### Vorgegebener Text
· · · · ·

Astronomische Gospel-Chants
Wohin die Energien dabei fließen, lässt sich im Voraus kaum absehen. Mal spielt das Arkestra als Meer wogender Gewänder und glitzernder Umhänge astronomische Gospel-Chants wie „Rocket #9“ oder „We Travel the Spaceways“, dann wiederum verwandelt sich die drei Generationen umspannende Gruppe nach wenigen Minuten in einen glühende Lava speienden Freejazz-Vulkan.
Wie weit Sun Ras Werk über seine Musik hinausgeht, wurde 1974 in Technicolor festgehalten. „Space Is The Place“ ist eine grelle low-budget-Mixtur aus Blaxploition-Movie, Science Fiction und radikalem Befreiungskampf. Der Zeitreisende Sun Ra schwebt darin in seinem von Musik angetriebenen Raumschiff auf die Erde, um für die Befreiung der Schwarzen Bevölkerung und gegen die Nasa zu kämpfen. Alles untermalt von atemberaubenden Liveauftritten des Arkestras.
„Black Power und Free Jazz kollidieren mit dem Modestil von ‚Superfly‘“, schrieb die New York Times über den Film, der damals nicht in die Kinos kam und viele Jahren lediglich als raubkopierter Mythos unter VHS-Sammler:innen kursierte. Inzwischen liegt das Zeitdokument restauriert und in voller Länge wieder vor und ist zum Abschluss des Afro-Futurismus-Programms noch zweimal in Hamburg zu sehen.
Für Sun Ra war Musik eine universelle, spirituelle Sprache. Verstehen kann sie jeder, sie sprechen zu lernen aber erfordert Disziplin. Die Musiker:innen, die er seit den 50ern um sich scharte, hatten sich strengen Regeln zu beugen. Tägliche Proben von bis zu acht Stunden, kein Alkohol, keine Drogen. „Kunst beginnt nicht mit Imitation, sie beginnt mit Disziplin“, lautet ein bekannter Sun-Ra-Spruch. Ein weiterer: „Das Mögliche wurde probiert und ist gescheitert. Jetzt ist es Zeit, das Unmögliche zu probieren.“
Anhaltende Relevanz
In seinem Fall besteht das Unmögliche aus ungewöhnlichen Takten und komplexen Wechseln, die selbst erfahrene Musiker:innen vor Herausforderungen stellt. Gleichzeitig aber bieten die Stücke Raum für Freiheit und Improvisation. Früher füllte vor allem Arkestra-Saxophonist John Gilmore diesen Raum. Sein freies Spiel prägte nicht nur über 40 Jahre die Musik Sun Ras, der 1995 gestorbene Musiker war auch ein maßgeblicher Einfluss für den Wegbereiter des modernen Jazz, John Coltrane.

· · · · ·

### Vorliegendes Material
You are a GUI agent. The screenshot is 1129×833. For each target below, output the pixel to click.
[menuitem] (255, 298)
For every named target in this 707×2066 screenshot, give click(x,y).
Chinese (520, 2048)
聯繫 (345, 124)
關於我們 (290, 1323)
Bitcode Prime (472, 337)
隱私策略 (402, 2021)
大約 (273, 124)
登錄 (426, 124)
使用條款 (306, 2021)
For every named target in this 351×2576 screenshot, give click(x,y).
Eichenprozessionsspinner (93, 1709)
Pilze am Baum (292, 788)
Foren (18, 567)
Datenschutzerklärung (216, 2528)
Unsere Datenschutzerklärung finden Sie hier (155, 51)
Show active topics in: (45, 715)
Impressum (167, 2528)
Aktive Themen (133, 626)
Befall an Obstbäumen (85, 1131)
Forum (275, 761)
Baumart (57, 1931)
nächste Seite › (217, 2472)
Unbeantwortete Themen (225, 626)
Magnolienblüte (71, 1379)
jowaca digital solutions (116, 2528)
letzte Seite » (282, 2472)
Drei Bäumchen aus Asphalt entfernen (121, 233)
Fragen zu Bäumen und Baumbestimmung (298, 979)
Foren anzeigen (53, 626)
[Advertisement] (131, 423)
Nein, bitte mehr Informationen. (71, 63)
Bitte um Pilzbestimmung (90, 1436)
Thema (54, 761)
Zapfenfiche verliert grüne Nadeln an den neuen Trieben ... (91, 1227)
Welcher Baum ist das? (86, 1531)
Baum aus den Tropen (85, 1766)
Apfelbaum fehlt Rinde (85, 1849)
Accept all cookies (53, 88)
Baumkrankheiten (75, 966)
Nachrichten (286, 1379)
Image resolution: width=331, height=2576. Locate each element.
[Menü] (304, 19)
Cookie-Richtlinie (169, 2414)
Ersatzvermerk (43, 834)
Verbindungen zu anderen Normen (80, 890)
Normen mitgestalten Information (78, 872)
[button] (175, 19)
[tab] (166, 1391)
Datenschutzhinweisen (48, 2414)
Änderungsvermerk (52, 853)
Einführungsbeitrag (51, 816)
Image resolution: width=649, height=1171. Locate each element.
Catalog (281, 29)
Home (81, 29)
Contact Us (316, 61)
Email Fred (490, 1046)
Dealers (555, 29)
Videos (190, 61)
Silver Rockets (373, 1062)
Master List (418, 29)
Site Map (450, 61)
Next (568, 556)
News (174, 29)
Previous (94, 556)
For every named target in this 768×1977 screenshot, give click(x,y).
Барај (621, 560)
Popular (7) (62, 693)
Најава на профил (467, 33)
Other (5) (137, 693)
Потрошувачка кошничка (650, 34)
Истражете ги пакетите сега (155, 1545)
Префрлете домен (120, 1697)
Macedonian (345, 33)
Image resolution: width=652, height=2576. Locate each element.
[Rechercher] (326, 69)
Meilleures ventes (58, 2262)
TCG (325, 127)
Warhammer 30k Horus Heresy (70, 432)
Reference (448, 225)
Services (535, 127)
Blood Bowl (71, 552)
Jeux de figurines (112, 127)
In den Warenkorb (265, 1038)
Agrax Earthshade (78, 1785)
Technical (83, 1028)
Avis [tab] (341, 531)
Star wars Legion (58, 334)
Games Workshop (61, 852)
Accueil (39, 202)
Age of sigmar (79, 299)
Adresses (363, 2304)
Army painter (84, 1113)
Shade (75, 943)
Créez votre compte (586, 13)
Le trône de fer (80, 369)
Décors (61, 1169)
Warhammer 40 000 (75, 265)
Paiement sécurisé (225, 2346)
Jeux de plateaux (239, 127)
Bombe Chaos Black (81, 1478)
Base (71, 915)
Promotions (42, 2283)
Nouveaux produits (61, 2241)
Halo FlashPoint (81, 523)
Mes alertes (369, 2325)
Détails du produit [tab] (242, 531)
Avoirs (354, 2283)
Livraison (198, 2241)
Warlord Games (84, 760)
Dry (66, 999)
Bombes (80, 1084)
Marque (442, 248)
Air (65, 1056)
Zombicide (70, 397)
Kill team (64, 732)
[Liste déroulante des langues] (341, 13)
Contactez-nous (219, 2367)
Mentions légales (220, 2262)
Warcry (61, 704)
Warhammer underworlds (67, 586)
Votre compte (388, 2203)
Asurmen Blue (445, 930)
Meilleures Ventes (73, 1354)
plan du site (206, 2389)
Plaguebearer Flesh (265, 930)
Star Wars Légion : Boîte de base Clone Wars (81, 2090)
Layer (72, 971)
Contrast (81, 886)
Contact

· · · · ·

### Teilaufgaben
(A) Nenne alle Regeln, die laut dem Text über Sun Ra für seine Musiker:innen galten.
(B) Schreibe aus dem Text über Sun Ra den Abschnitt zwischen „Wie weit Sun“ und „Hamburg zu sehen.“ wortgetreu ab, beide Stellen eingeschlossen.
Das Material ist für die Bearbeitung ohne Bedeutung.

### Ergebnisse je Aufgabe
(A) Tägliche Proben von bis zu acht Stunden, kein Alkohol, keine Drogen.

(B)
Wie weit Sun Ras Werk über seine Musik hinausgeht, wurde 1974 in Technicolor festgehalten. „Space Is The Place“ ist eine grelle low-budget-Mixtur aus Blaxploition-Movie, Science Fiction und radikalem Befreiungskampf. Der Zeitreisende Sun Ra schwebt darin in seinem von Musik angetriebenen Raumschiff auf die Erde, um für die Befreiung der Schwarzen Bevölkerung und gegen die Nasa zu kämpfen. Alles untermalt von atemberaubenden Liveauftritten des Arkestras.
„Black Power und Free Jazz kollidieren mit dem Modestil von ‚Superfly‘“, schrieb die New York Times über den Film, der damals nicht in die Kinos kam und viele Jahren lediglich als raubkopierter Mythos unter VHS-Sammler:innen kursierte. Inzwischen liegt das Zeitdokument restauriert und in voller Länge wieder vor und ist zum Abschluss des Afro-Futurismus-Programms noch zweimal in Hamburg zu sehen.